Is there any other geoprocessing tool and/or workflow to perform such cleaning?
Thanks
Hi
If you save the feature in a geodatabase, you will be able to create topology for it, using the rule "must not self intersect (line)". This will remove the self-intersections. You will need to choose an appropriate tolerance.
I hope that this helps.
Regards,
Alka
planarize in an edit session may work for many situations. once planarized, you can delete segments with less than a certain threshold length
you can fine-tune using additional methods but that is what the Topographic Production extension covers more quickly
Hi all,
Thanks for your help.
1. Unfortunately, the Repair Geometry did not help because dangles are probably too large and not actually geometry problem
2. The Planarize is a good start but it only works for simple self-intersection and/or dangle. Anything more complex need a manual fix, as shown below.
3. The Topology rule... I tried to adjust the XY Cluster Tolerance to 0.001 degree to match my self-intersection but I received an unknown error...
This is all I managed to test this week... As the Repair Self Intersection tool in the Topographic Production extension needs extra licensing, I wonder if there would be a similar tool in QGIS (but I am not as experienced in QGIS!)
Hi
Point 3 refers. Please try setting the tolerance in metres or feet and check if you obtain the error message? On the sample you provided, I set the tolerance in metres and it worked in removing the self-intersection.
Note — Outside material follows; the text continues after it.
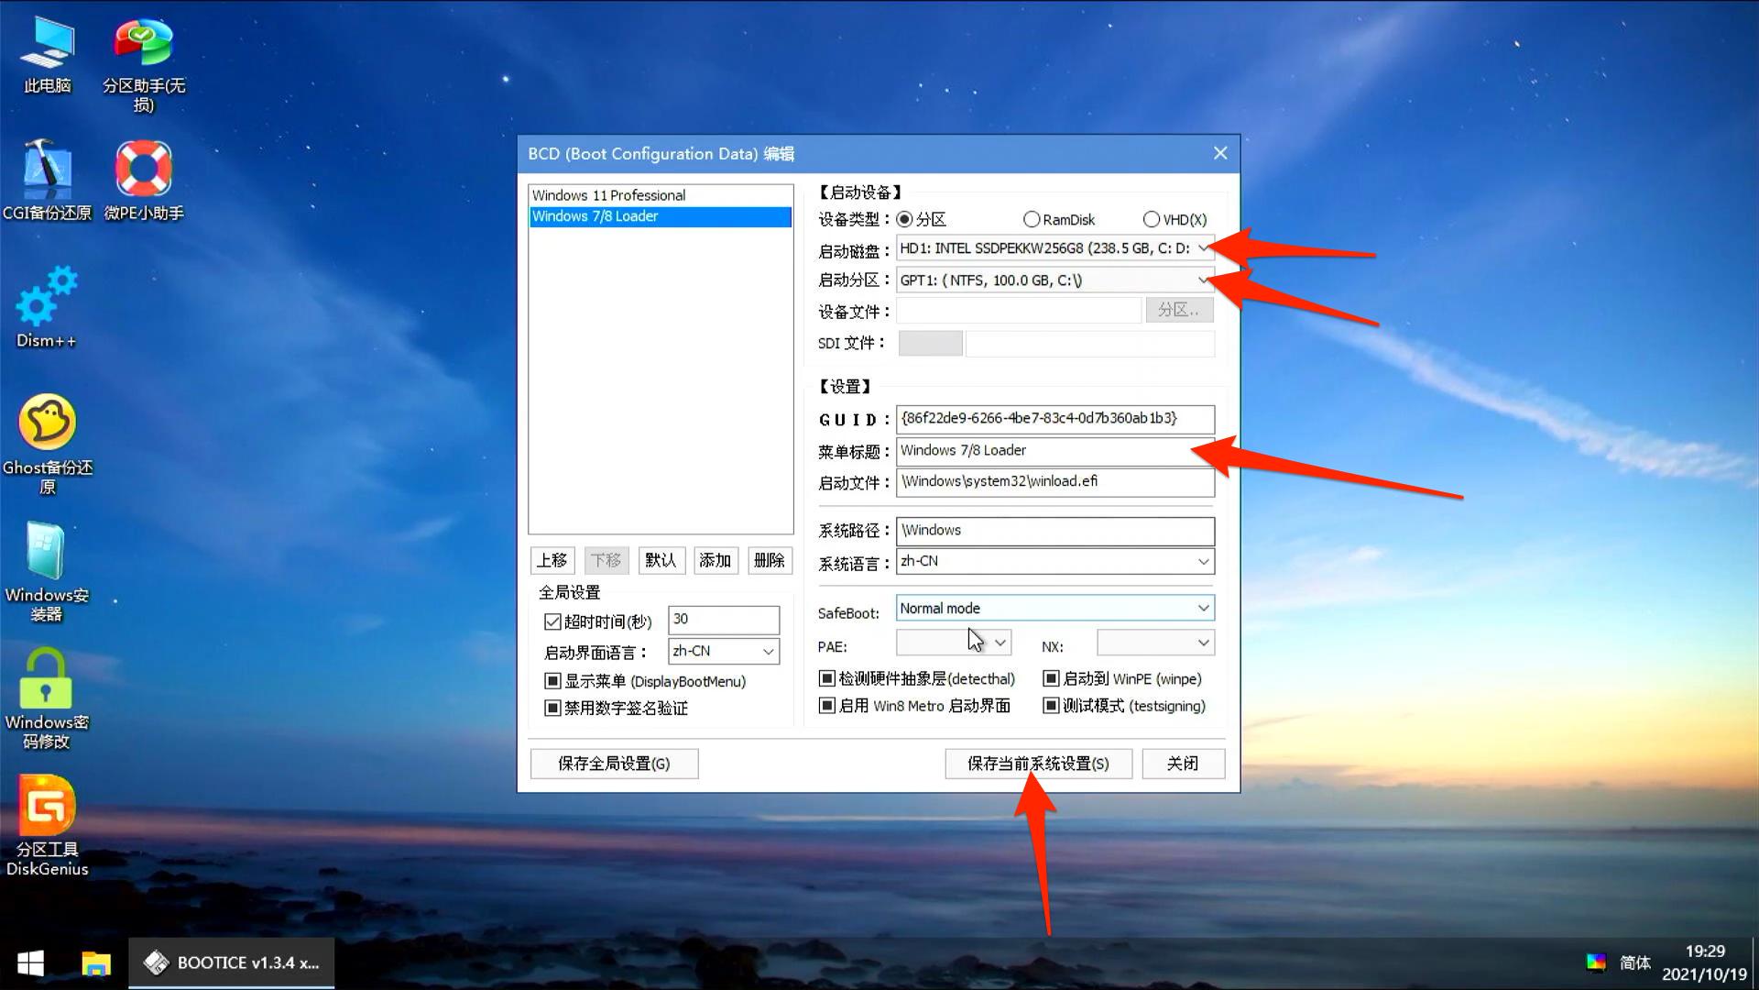
Task: Open the 启动磁盘 drive dropdown
Action: pos(1204,248)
The problem was that I was unsure of your projection and therefore set the tolerance extremely huge to test the self-intersection functionality.
This could be a short-coming in my thinking but I only use topology with projected data as I can visually see (in my mind) the tolerances I set in metres (I unfortunately cannot measure in degrees decimal).
Thank you.
@TimWitt2 wrote a nifty python add-in a few years back that took care of dangles. It was written for ArcMap but the code might (should?) be able to be adapted to Pro. Your illustration shows some pretty ugly tracks; it's going to take some manual editing to fix stuff like that, so get ready to roll your sleeves up and get your hands dirty.